Skip to content

Business & Economy

Gender wellbeing risks challenge employers’ diversity, equity and inclusion progress

According to new research from Aon and Vitality, companies’ diversity, equity and inclusion practices risk being undermined by gender disparities. Here, Dr Jeanette Cook, Aon principal strategic consultant for health solutions in the UK, and Christine Wood, Aon head of office in the North East, highlight the value of diversity in the workplace and why strong wellbeing frameworks are critical to future success.


Analysis of new employee data from Vitality, in collaboration with Aon, shows key imbalances between genders at work in the UK, which, if left unchecked, can challenge firms’ diversity, equity and inclusion (DE&I) progress.

The findings come from a survey of more than 8500 employees in organisations across the UK to determine Britain’s Healthiest Workplace*.

According to the figures, men reported they were less likely to share the values of their employer (76.5 per cent versus 81.9 per cent for women) and felt more dissatisfied with their job than women (31 per cent to women’s 28.4 per cent).

There was a wide variance too between men (50.8 per cent) and women (33.6 per cent) when reflecting on whether their employer provides them with volunteering opportunities and supports them financially to do so.

Dr Jeanette Cook, Aon principal strategic consultant for health solutions in the UK, says: “There is a clear imbalance between genders across most metrics in this survey, with the data suggesting a lot of employers are not yet in the right place to manage the differences.

“Many studies have shown the benefits of having a diverse workforce, not least gains in productivity, performance, innovation and reputation.

“Companies cannot afford to be wrong-footed regarding gender variations in health and wellbeing needs.

“From a prospective candidate’s perspective, a future employer having a meaningful employee value proposition is an essential consideration when choosing their next job.

....

** Task list **
1 - Quote the stretch of the article on gender wellbeing at work from "Gender wellbeing risks" through "Britain’s Healthiest Workplace*.".
2 - Extend the article on gender wellbeing risks for employers, picking up right after its last sentence.
The data after this point comes from a separate source and has no connection to the article on gender wellbeing at work.

** Source data **
....

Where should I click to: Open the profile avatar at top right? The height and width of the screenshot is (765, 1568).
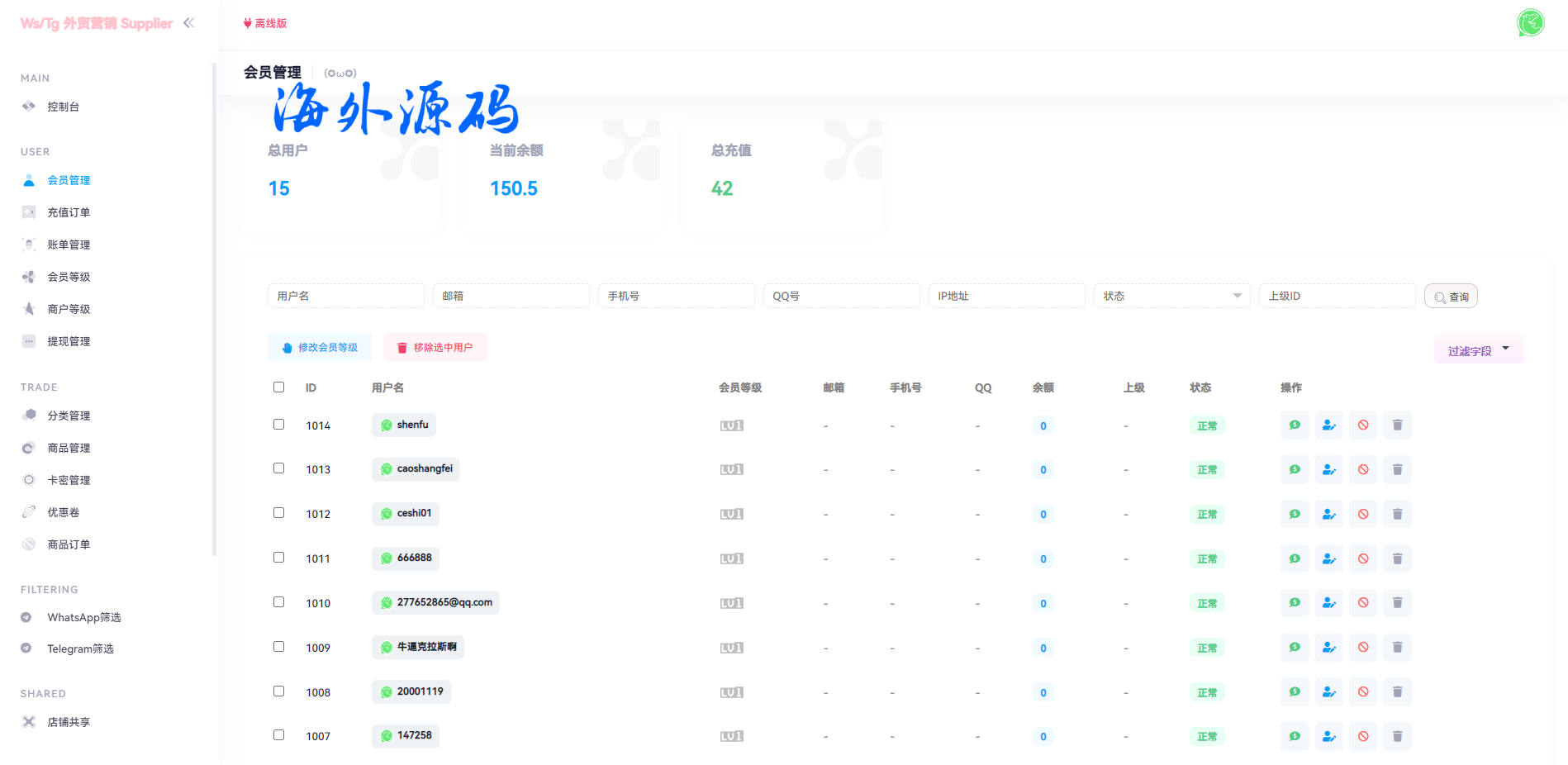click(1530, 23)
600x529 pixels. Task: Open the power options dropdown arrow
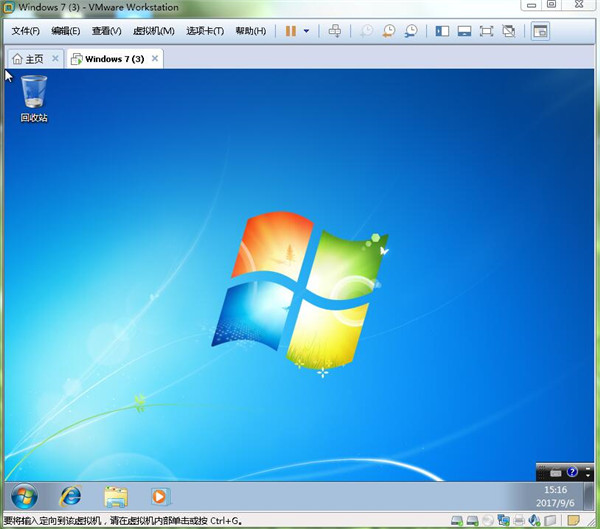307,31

....

** Task answers **
1 -
Gender wellbeing risks challenge employers’ diversity, equity and inclusion progress

According to new research from Aon and Vitality, companies’ diversity, equity and inclusion practices risk being undermined by gender disparities. Here, Dr Jeanette Cook, Aon principal strategic consultant for health solutions in the UK, and Christine Wood, Aon head of office in the North East, highlight the value of diversity in the workplace and why strong wellbeing frameworks are critical to future success.


Analysis of new employee data from Vitality, in collaboration with Aon, shows key imbalances between genders at work in the UK, which, if left unchecked, can challenge firms’ diversity, equity and inclusion (DE&I) progress.

The findings come from a survey of more than 8500 employees in organisations across the UK to determine Britain’s Healthiest Workplace*.

2 -
“The balance for employers, then, is to ensure that DE&I and health and wellbeing programmes support retention and recruitment.”

Christine Wood, Aon head of office in the North East, pictured, above, is a firm believer in the power of a diverse workforce.

She says: “I think it’s easy to look for people with similarities to yourself when recruiting new talent, but I actively challenge myself to look for people who are nothing like me. 

“The North East team is deliberately diverse; we’re cultivating a culture where everyone’s views and experiences are valued, and where everybody has an opportunity to grow.

“Some of the best ideas and innovations have come as a direct result of the diverse nature of our colleagues, and I will continue to be passionate about creating an environment where everyone feels empowered to bring their own unique perspective.

“As I see it, DE&I strategies are directly related to the success of the business and the success of our teams in our North East offices.”

Dr Cook adds: “A one-size-fits-all approach does not work with health and wellbeing.

“Employers need to look at their own data in context with industry insights to gain greater understanding of the issues that are present within their workforce and to build resilience.

“While there are some basic and common wellbeing needs, to be most effective, organisations will need to develop flexible wellbeing programmes specifically tailored to their unique business sector and workforce.”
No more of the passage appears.